While it’s known as one of the most fun and hip places in the world to work, Google is also the place where Mason alumna Veronica Gilrane, MA ’10, PhD ’13, conducts some serious business.
Gilrane has been employed as a people analyst at Google for the past year and a half. While she enjoys the company’s famous employee lounges, free gourmet meals, onsite massages, and dog-friendly offices in Mountain View, Calif., she spends her days determining what other factors make for satisfied employees.
A graduate of Mason’s nationally ranked industrial and organizational psychology program, Gilrane designs experiments and implements their findings to help ensure “Googlers” (Google employees) are happy, healthy, and productive. She conducts research and training in work-related unconscious bias—the mental shortcuts or preferences that shape our worldviews and can impact how we react to others on the job. Although the training is voluntary, Gilrane proudly notes that more than half the company has taken part in it.

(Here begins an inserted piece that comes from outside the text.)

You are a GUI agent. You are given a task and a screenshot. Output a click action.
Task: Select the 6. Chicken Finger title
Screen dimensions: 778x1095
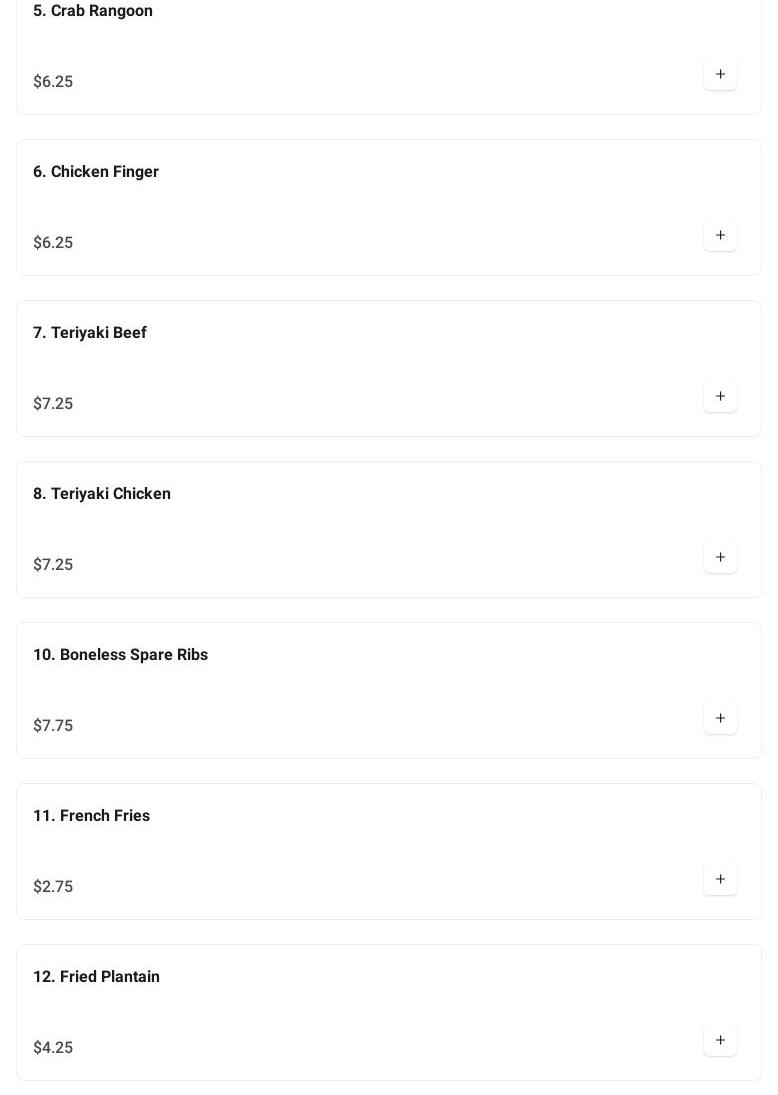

She’s tasked with assessing prospective employees as well, using Google’s four criteria: general cognitive ability, role-related knowledge, leadership, and “Googliness,” which, she says, refers to “whether someone is comfortable with ambiguity, has a passion for the mission of their job, and displays humility and ownership.”
Google’s team-oriented culture, based on innovation and collaboration, is reflected in its products, Gilrane explains. Google Hangouts, for instance, are “designed to help foster collaboration across offices and with colleagues all over the world,” she says. Even the colorful, open spaces of the Google common areas at headquarters “make it easy to work together all the time. We’re at desks, but not cubed off.”
Gilrane credits Mason as being instrumental in helping her land this job (in fact Gilrane’s advisor, psychology professor Eden King, recommended her), and giving her the vital knowledge she continues to use in her daily tasks.
“My work is very research-intensive,” she says. “I constantly find myself going back to my notes from grad school classes, especially statistics courses, because those things are still important for my job today.”